Quality Incentive Program proposed changes
Bone Mineral Density Measure
Under statutory requirement for 2016 and subsequent years, CMS mandated the adoption of bone mineral density measures in the ESRD QIP that use oral-only drugs. In its previous rule, CMS adopted the hypercalcemia clinical measure to meet the statutory requirement. Even though this measure is not outcome based, CMS selected it because it is currently the only bone mineral density measure that meets the definition of oral-only.
Proposed Replacement of the Four Measures Currently in the Dialysis Adequacy Clinical Measure
CMS is proposing to replace four measures in the Kt/V Dialysis Adequacy measure topic—(1) Hemodialysis Adequacy: Minimum delivered hemodialysis dose; (2) Peritoneal Dialysis Adequacy: Delivered dose above minimum; (3) Pediatric Hemodialysis Adequacy: Minimum spKt/V; and (4) Pediatric Peritoneal Dialysis Adequacy—with a single, comprehensive clinical measure (the Dialysis Adequacy clinical measure) covering the patient populations previously captured by these four individual measures. The measure will be determined based on the total number of qualifying patients treated at a facility.
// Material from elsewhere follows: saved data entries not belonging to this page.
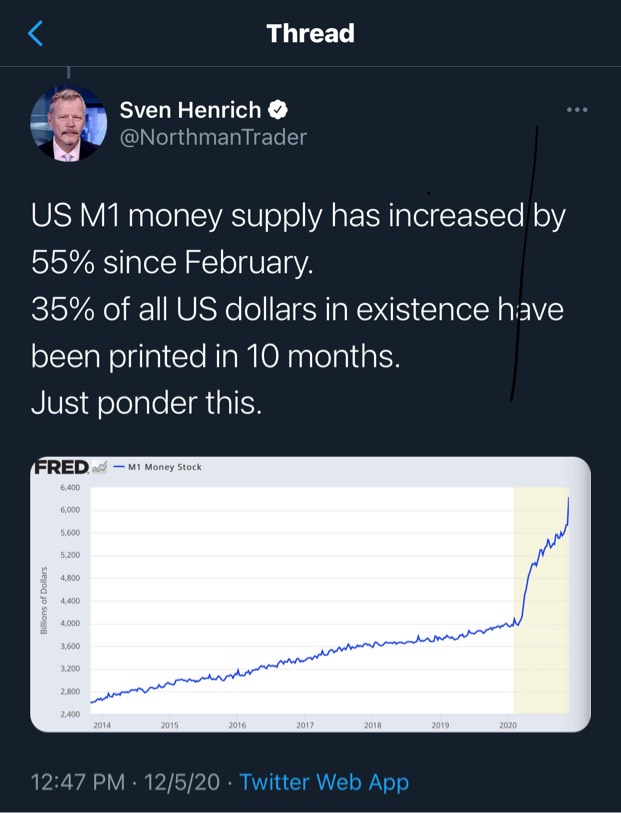Image resolution: width=621 pixels, height=813 pixels.
Task: Tap the Billions of Dollars axis label
Action: pyautogui.click(x=44, y=600)
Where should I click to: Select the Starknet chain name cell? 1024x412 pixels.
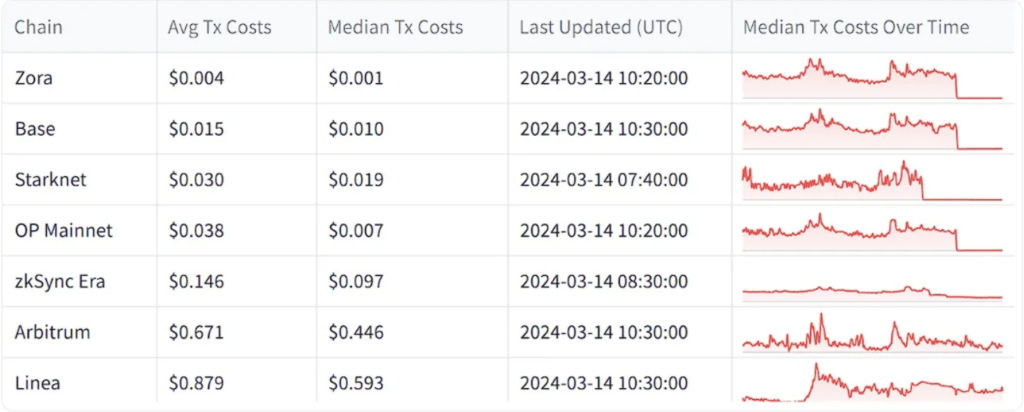click(x=78, y=180)
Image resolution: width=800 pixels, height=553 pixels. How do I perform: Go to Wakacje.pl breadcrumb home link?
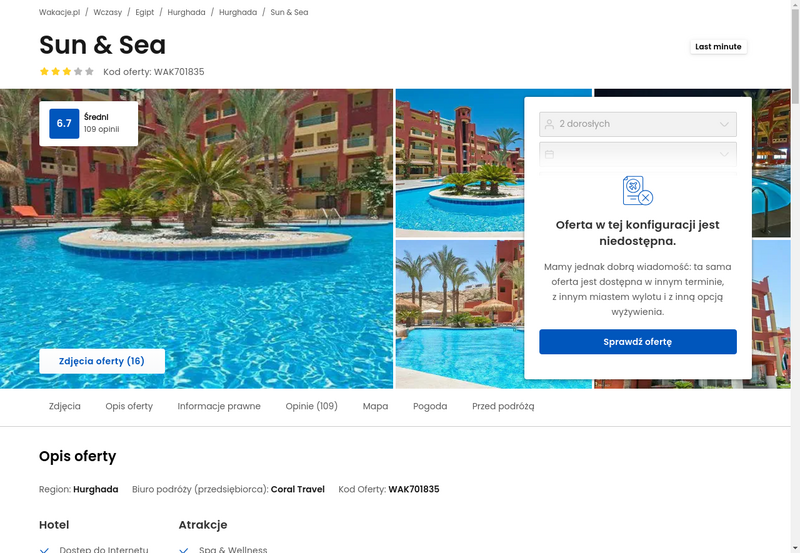(x=59, y=12)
Thus, any facility with at least 11 total qualifying patients will report to assess the quality of care.
CMS proposes to weight the single Dialysis Adequacy clinical measure at 18 percent of a facility’s Clinical Measure Score Domain, which is the same percentage for the current Dialysis Adequacy measure topic. The agency proposes no other changes to the weighting for the remaining clinical measures and measure topics.
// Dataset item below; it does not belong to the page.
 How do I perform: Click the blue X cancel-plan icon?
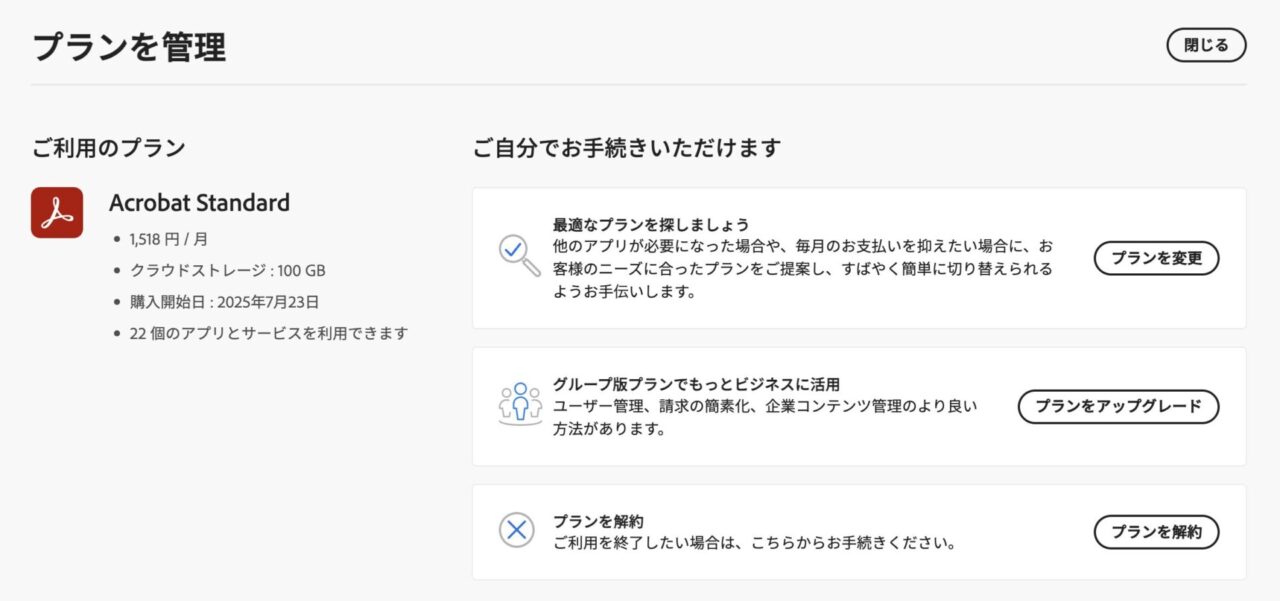click(x=517, y=530)
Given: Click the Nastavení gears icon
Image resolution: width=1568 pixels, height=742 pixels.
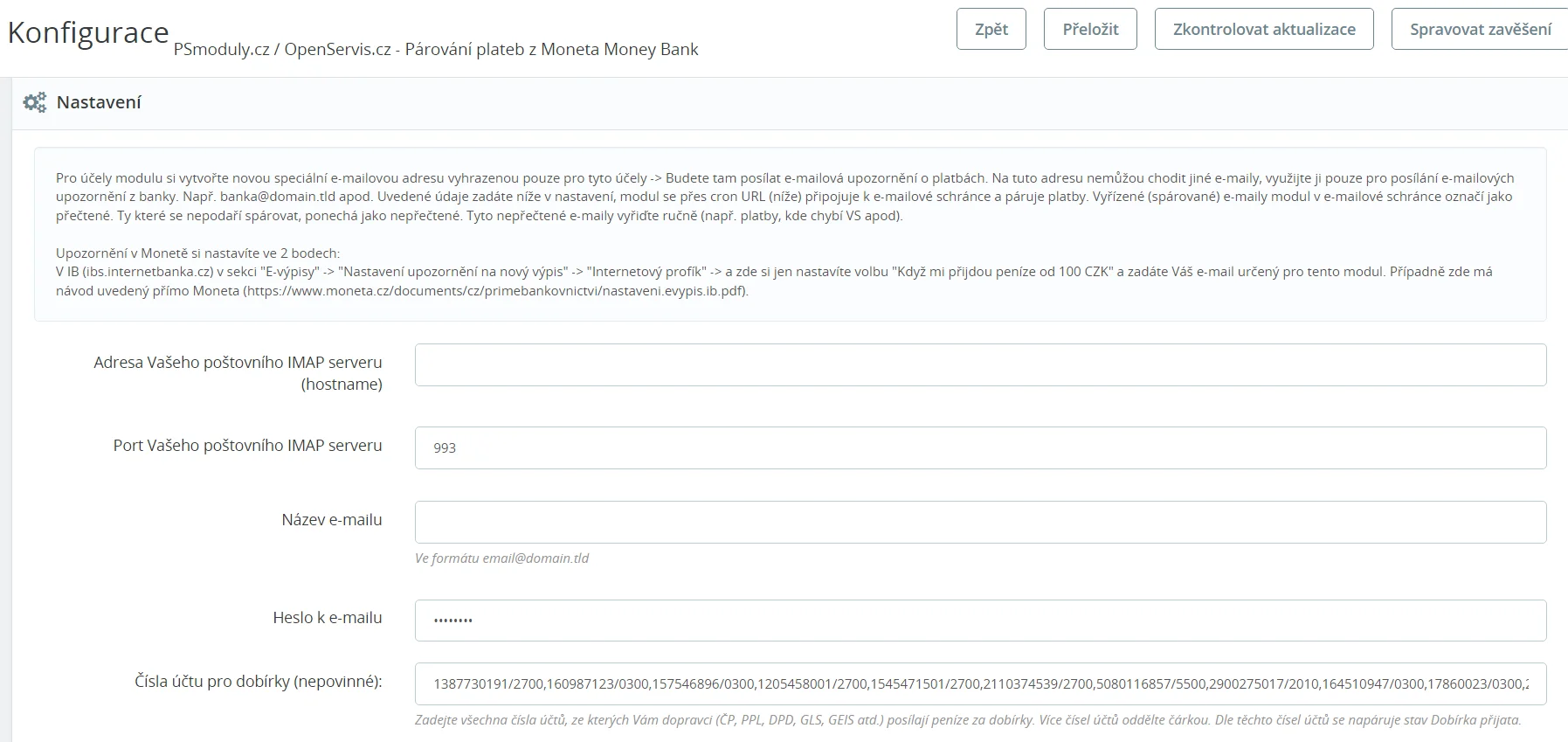Looking at the screenshot, I should [x=35, y=103].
Proposed New Reporting Measures Beginning with the Payment Year 2019 ESRD QIP: Ultrafiltration
CMS proposes to add an ultrafiltration rate reporting measure. However, the National Quality Forum has not yet endorsed an ultrafiltration measure and no consensus organization on ultrafiltration rates currently exists. That said, CMS proposes adopting a measure that “is based on” the “Ultrafiltration Rate Greater than 13 mL/kg/h.” Facilities would be required to report an ultrafiltration rate for each qualifying patient at least once per month.
CMS proposes adopting a full season influenza vaccination measure as a reporting measure. Facilities would be scored on whether they successfully report the data, not on measure results.
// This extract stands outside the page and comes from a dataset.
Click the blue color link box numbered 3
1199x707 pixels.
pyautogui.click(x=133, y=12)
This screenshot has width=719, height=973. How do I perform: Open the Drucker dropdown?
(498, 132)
Future Achievement Threshold Policy under Consideration
CMS stated that increasing the achievement threshold from the 15th percentile to the 25th percentile of national performance during the baseline period would improve patient care, maintaining that the increased achievement threshold will add additional incentives for facilities to improve performance and quality of care.
During the proposed rule-making process, ASN will continue to emphasize that CMS work in a transparent and collaborative way with the kidney community. The society will continue to urge CMS to focus on meaningful measures from a patient perspective rather than diluting the QIP and distracting dialysis providers with numerous measures of less substantial importance. CMS will likely release the final rule in early November at which time ASN will provide a detailed analysis of the final decisions and their implications for patients and the nephrology community.